Scott Bright
Save thousands in manufacturing costs by identifying critical errors before production.


Not all design errors are equal. A missing via might be trivial to fix. A misunderstood power domain can require a full board respin. What makes a PCB mistake expensive isn’t severity alone — it’s when the mistake is discovered.
Early-stage errors tend to be cheaper to fix—when you're still in the design phase, you can make adjustments with relatively minimal impact. But once a board enters production, the cost multiplies exponentially. This is why catching issues before manufacturing is critical.
Design Rule Checks (DRC) catch basic violations like spacing and trace width issues, but they miss critical context. A DRC-clean board can still fail in the real world if you haven't validated thermal performance, signal integrity, or power delivery against your specific requirements.
The issue isn't that DRC is useless—it's that it only validates local constraints, not system-level behavior. Your design might pass all spacing rules while still suffering from cross-talk, inadequate via current capacity, or thermal hotspots that cause premature failure. Modern tools can help bridge this gap by integrating analysis directly into the design flow, but many teams still rely on late-stage testing to catch problems that could have been identified much earlier.
Key factors that determine error cost:
The tricky fact about DRC is working—it's that only validation proves constraint rules but doesn't development future reliability. High-tight type assembly for simplified design can even lead your design back to board group and even verification methods such as power and signal calibration checks. Learn more
"We’re now integrating Cadstrom into our standard workflow to help us innovate even faster & more accurately for our clients."
Design Rule Checks (DRC) catch basic violations like spacing and trace width issues, but they miss critical context. A DRC-clean board can still fail in the real world if you haven't validated thermal performance, signal integrity, or power delivery against your specific requirements.
Common issues DRC won't catch:
The issue isn't that DRC is useless—it's that it only validates local constraints, not system-level behavior. Your design might pass all spacing rules while still suffering from problems that cause premature failure. Explore advanced verification tools.
Design Rule Checks (DRC) catch basic violations like spacing and trace width issues, but they miss critical context. A DRC-clean board can still fail in the real world if you haven't validated thermal performance, signal integrity, or power delivery against your specific requirements.
The issue isn't that DRC is useless—it's that it only validates local constraints, not system-level behavior. Your design might pass all spacing rules while still suffering from cross-talk, inadequate via current capacity, or thermal hotspots that cause premature failure. Modern tools can help bridge this gap by integrating analysis directly into the design flow, but many teams still rely on late-stage testing to catch problems that could have been identified much earlier.
Key factors that determine error cost:
The tricky fact about DRC is working—it's that only validation proves constraint rules but doesn't development future reliability. High-tight type assembly for simplified design can even lead your design back to board group and even verification methods such as power and signal calibration checks. Learn more
"We’re now integrating Cadstrom into our standard workflow to help us innovate even faster & more accurately for our clients."
Design Rule Checks (DRC) catch basic violations like spacing and trace width issues, but they miss critical context. A DRC-clean board can still fail in the real world if you haven't validated thermal performance, signal integrity, or power delivery against your specific requirements.
Common issues DRC won't catch:
The issue isn't that DRC is useless—it's that it only validates local constraints, not system-level behavior. Your design might pass all spacing rules while still suffering from problems that cause premature failure. Explore advanced verification tools.
Power delivery networks require careful analysis. Inadequate decoupling, incorrect PDN impedance, or missing ground planes can all lead to unpredictable behavior that's difficult to debug after fabrication.
Teams often focus on individual nets without considering how signals interact across the board.

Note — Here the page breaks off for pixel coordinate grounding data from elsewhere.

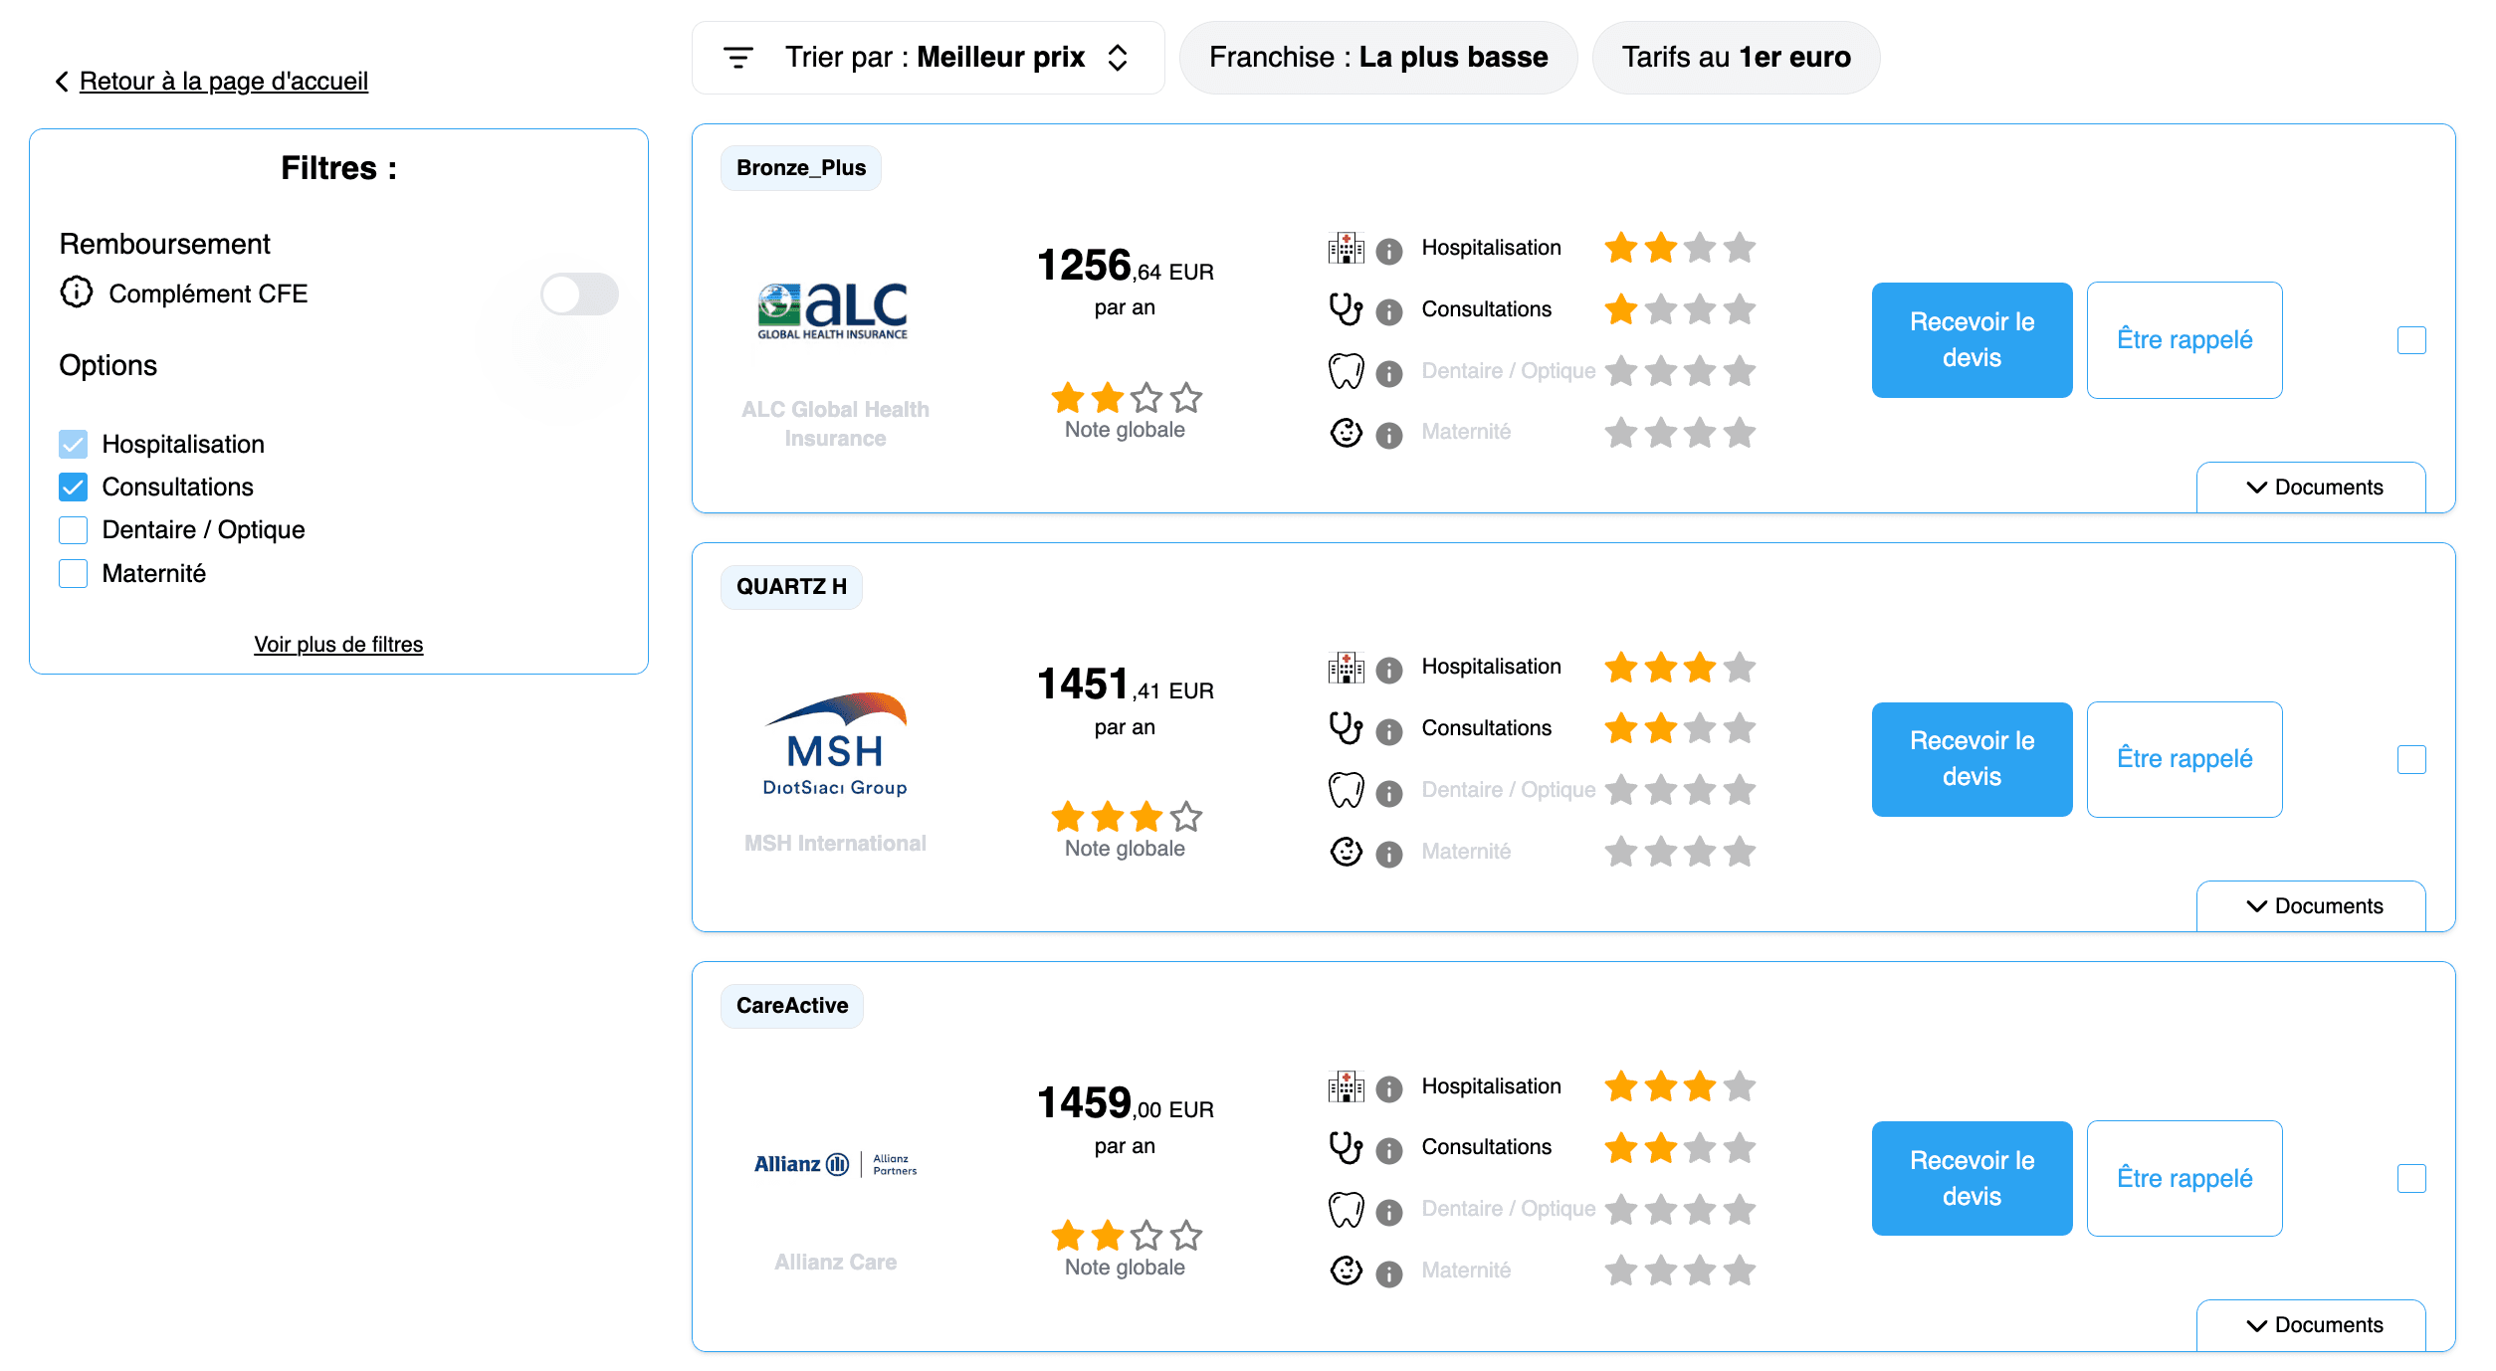Click info icon beside ALC Dentaire / Optique
The height and width of the screenshot is (1371, 2496).
point(1388,373)
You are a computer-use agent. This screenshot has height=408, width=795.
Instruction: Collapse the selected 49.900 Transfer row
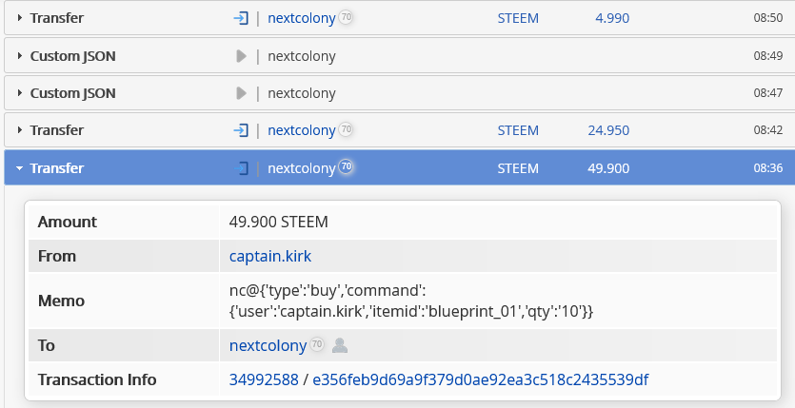[x=20, y=168]
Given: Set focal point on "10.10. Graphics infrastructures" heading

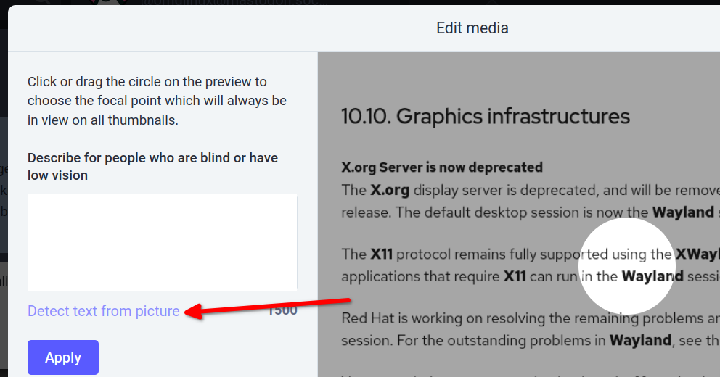Looking at the screenshot, I should click(x=485, y=116).
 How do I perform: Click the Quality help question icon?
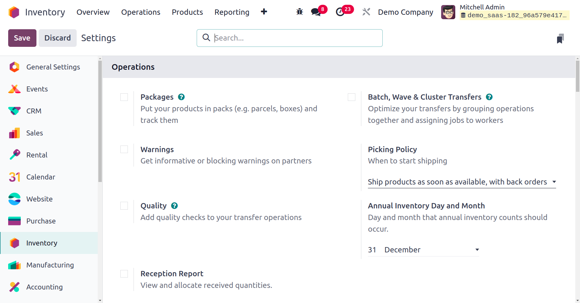click(x=174, y=206)
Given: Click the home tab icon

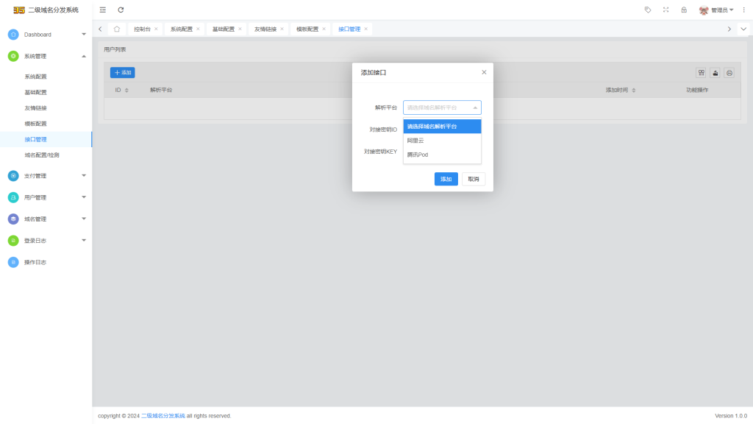Looking at the screenshot, I should tap(117, 29).
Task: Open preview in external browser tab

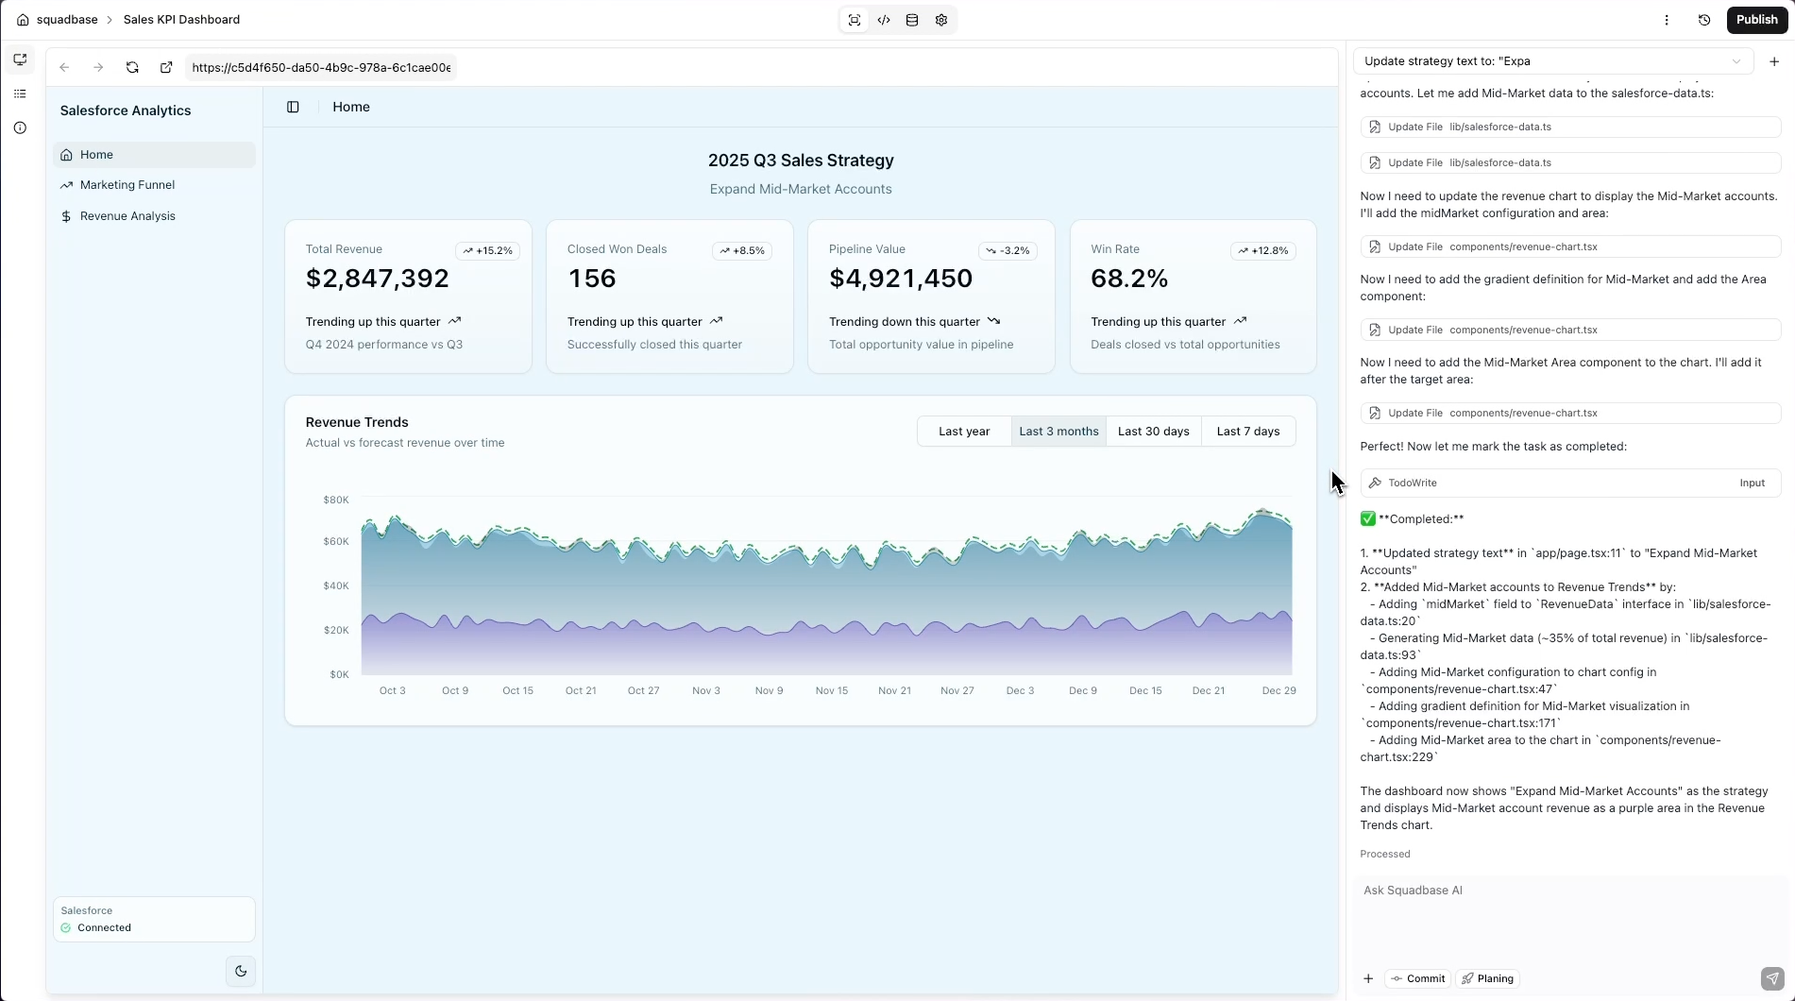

High-speed interfaces require:
The most expensive PCB failures rarely come from advanced design challenges — they come from missed fundamentals. Gaps in schematic review, overreliance on DRC, incomplete power integrity analysis, and loss of signal context often go unnoticed until late in the design cycle, where fixes become costly and disruptive. Embedding systematic, intent-aware validation early in the workflow allows engineering teams to catch issues when they are still easy to correct. This approach reduces board respins, shortens development cycles, and delivers more predictable performance in production. In PCB design, early validation is not extra effort — it is the most effective way to control risk, cost, and time-to-market.
See how Cadstrom can help you get hardware right the first time.